> WORK ITEM
Go through the records below and copy out every line that contains the word "Given".

> INPUT RECORDS
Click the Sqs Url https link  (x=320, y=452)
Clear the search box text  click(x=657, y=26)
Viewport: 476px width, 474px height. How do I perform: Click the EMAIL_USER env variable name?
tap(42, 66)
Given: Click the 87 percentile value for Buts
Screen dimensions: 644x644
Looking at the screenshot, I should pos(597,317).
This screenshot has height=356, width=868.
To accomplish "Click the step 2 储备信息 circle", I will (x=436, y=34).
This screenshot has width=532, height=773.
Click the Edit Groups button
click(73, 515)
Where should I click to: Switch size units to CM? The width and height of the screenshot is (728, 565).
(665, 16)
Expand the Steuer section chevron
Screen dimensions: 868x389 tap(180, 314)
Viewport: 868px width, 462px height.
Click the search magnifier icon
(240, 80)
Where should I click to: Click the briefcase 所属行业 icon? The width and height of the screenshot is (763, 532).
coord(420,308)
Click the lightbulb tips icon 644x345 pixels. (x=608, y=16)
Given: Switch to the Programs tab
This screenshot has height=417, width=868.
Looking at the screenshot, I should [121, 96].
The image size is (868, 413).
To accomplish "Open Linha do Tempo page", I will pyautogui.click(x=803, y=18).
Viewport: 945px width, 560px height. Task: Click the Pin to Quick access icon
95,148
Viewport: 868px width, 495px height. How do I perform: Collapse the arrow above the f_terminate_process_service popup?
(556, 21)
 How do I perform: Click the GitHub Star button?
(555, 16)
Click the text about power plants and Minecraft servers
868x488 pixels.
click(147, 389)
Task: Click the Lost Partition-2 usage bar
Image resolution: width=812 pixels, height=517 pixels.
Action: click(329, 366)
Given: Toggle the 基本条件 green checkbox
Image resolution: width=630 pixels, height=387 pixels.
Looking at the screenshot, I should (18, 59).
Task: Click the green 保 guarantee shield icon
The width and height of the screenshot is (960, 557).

> YOUR SOLUTION
Given: Click the 87 percentile value for Buts
Given: Switch to the Programs tab
Given: Toggle the 基本条件 green checkbox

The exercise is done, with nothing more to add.